TEXT SECTION:
BEGIN

# How to fix harsh tweeters ? (four options)



## geforce789 (Jul 6, 2014)

I've had the JBL 62C in my car for about six weeks and they sound great but the tweeters are a little harsh (very common issue with these particular speakers). 

Here's pictures of the tweeter and the location 

https://www.flickr.com/photos/[email protected]/14890939667/in/photostream/ 

https://www.flickr.com/photos/[email protected]/14890793859/in/photostream/ 

The JBL 62c according to the hundred or so reviews I've read can easily be fixed (four different ways where mentioned) so which one sounds the most logical ? 

1. Fade the sound to the back a little to take pressure off the tweeter (seems like the lazy man option). 

2. Adjust the EQ bands and try to find which frequency is causing the harsh sound 

3. Set the crossovers to -3 db (most common solution from what ive seen although I have no idea what it means). 

4. Change the location of the tweeter 

Which of the four makes the most sense for my particular issue ?


----------



## SkizeR (Apr 19, 2011)

adjust the crossover to -3 db and see how it is. if that doesnt work make them more off axis


----------



## fcarpio (Apr 29, 2008)

Out of those four I would pick #3 as well. If you have acces to the passive crossover (the little boxes that come with the speakers) there should be a switch that may be labeled -3db or something like that. switch it to that setting, both of them.


----------



## snaimpally (Mar 5, 2008)

"Set the crossovers to -3 db " = turn the volume of the tweeters down 

Try positioning them off-axis.


----------



## Sine Swept (Sep 3, 2010)

Option 5 - go active and get level control over your tweeters!!


----------



## REGULARCAB (Sep 26, 2013)

What kind of processing do you have? I know the JBL p660c tweets sounded pretty harsh in my silverado even at -6db on the crossover. A little eq and some attenuation from the 80prs and things smoothed out nicely.


----------



## REGULARCAB (Sep 26, 2013)

Sine Swept said:


> Option 5 - go active and get level control over your tweeters!!


Kinda beat me to it


----------



## cajunner (Apr 13, 2007)

harshness with well-designed tweeters is usually a function of install, harshness is either driving the tweeters into distortion or a resonant spike from reflections.

so if you aren't overdriving the tweeters you probably have a resonant spike somewhere in the 2.5Khz to 8KHz range, giving you the impression the tweeters are harsh.

this may be from a reflective surface nearby, (diffraction) or an interaction with a nearby surface (driver's side window glass) from further away.

You can change quite a bit about the sound of tweeters by re-aiming them, sometimes making harsh reflective nodes less intrusive, or moving the polar plot at the upper extended range to a point where the beaming isn't objectionable, but the JBL do not have a reputation for being harsh when run correctly.

so I suspect that it could be beneficial to try an acoustic fix like a piece of dash mat in the area immediately surrounding the tweeters, along with attenuating the output if that hasn't been addressed immediately and first off.


----------



## geforce789 (Jul 6, 2014)

Lots of replies. 

I've heard -3db is a good idea and most like the idea that have posted. 

For the person who asked what processing im running, all im using is my alpine 153BT headunit 

Someone told me to try to lay towels on my dash and see if that helps (he believes that the tweeter might be reflecting off the dash which makes the harsh noises even worse). If that doesn't work then changing them to off axis will be next.

END

RAW DATA:
BEGIN

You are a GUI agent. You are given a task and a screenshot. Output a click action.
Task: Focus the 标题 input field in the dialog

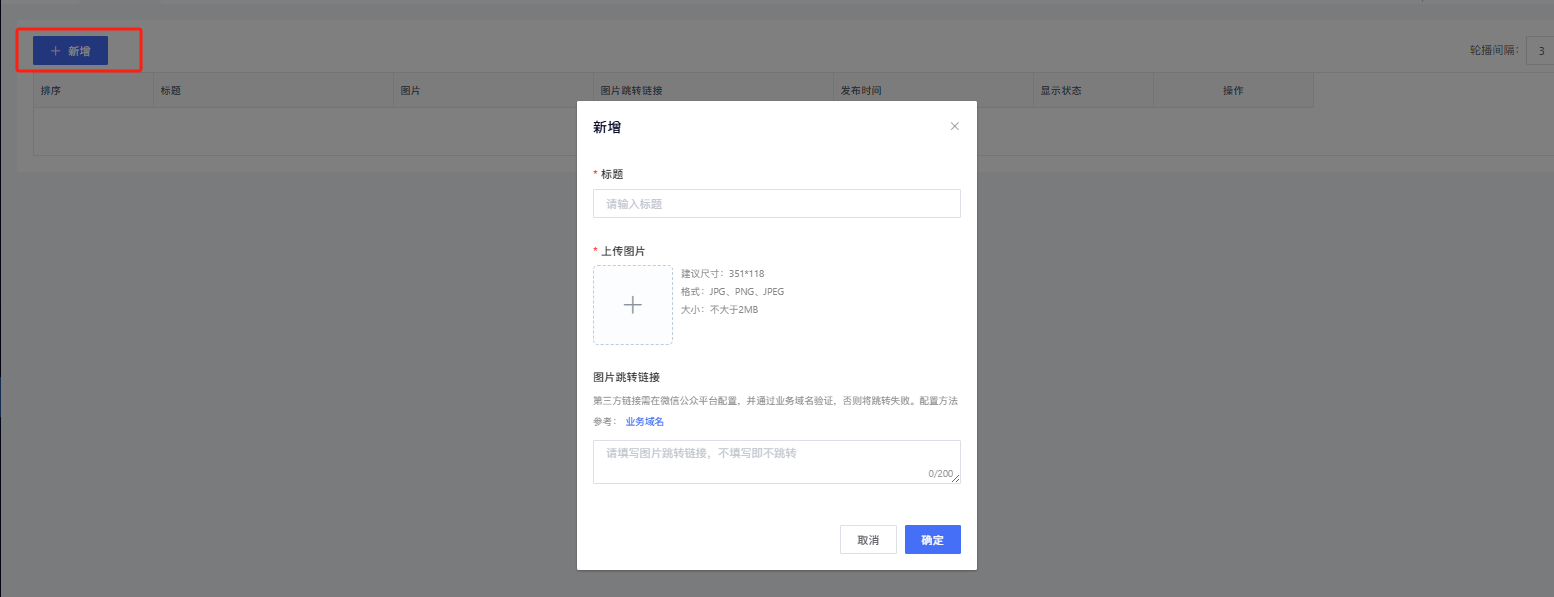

END

PROBLEMS TO SOLVE:
A – Translate this sentence from the thread on harsh tweeters into French: "If that doesn't work then changing them to off axis will be next."
B – Return verbatim the passage of the thread on harsh tweeters from "## fcarpio (Apr" up to and including "positioning them off-axis.".

EXPECTED ANSWERS:
A – Si cela ne fonctionne pas, la prochaine étape sera de les passer hors axe.

B –
## fcarpio (Apr 29, 2008)

Out of those four I would pick #3 as well. If you have acces to the passive crossover (the little boxes that come with the speakers) there should be a switch that may be labeled -3db or something like that. switch it to that setting, both of them.


----------



## snaimpally (Mar 5, 2008)

"Set the crossovers to -3 db " = turn the volume of the tweeters down 

Try positioning them off-axis.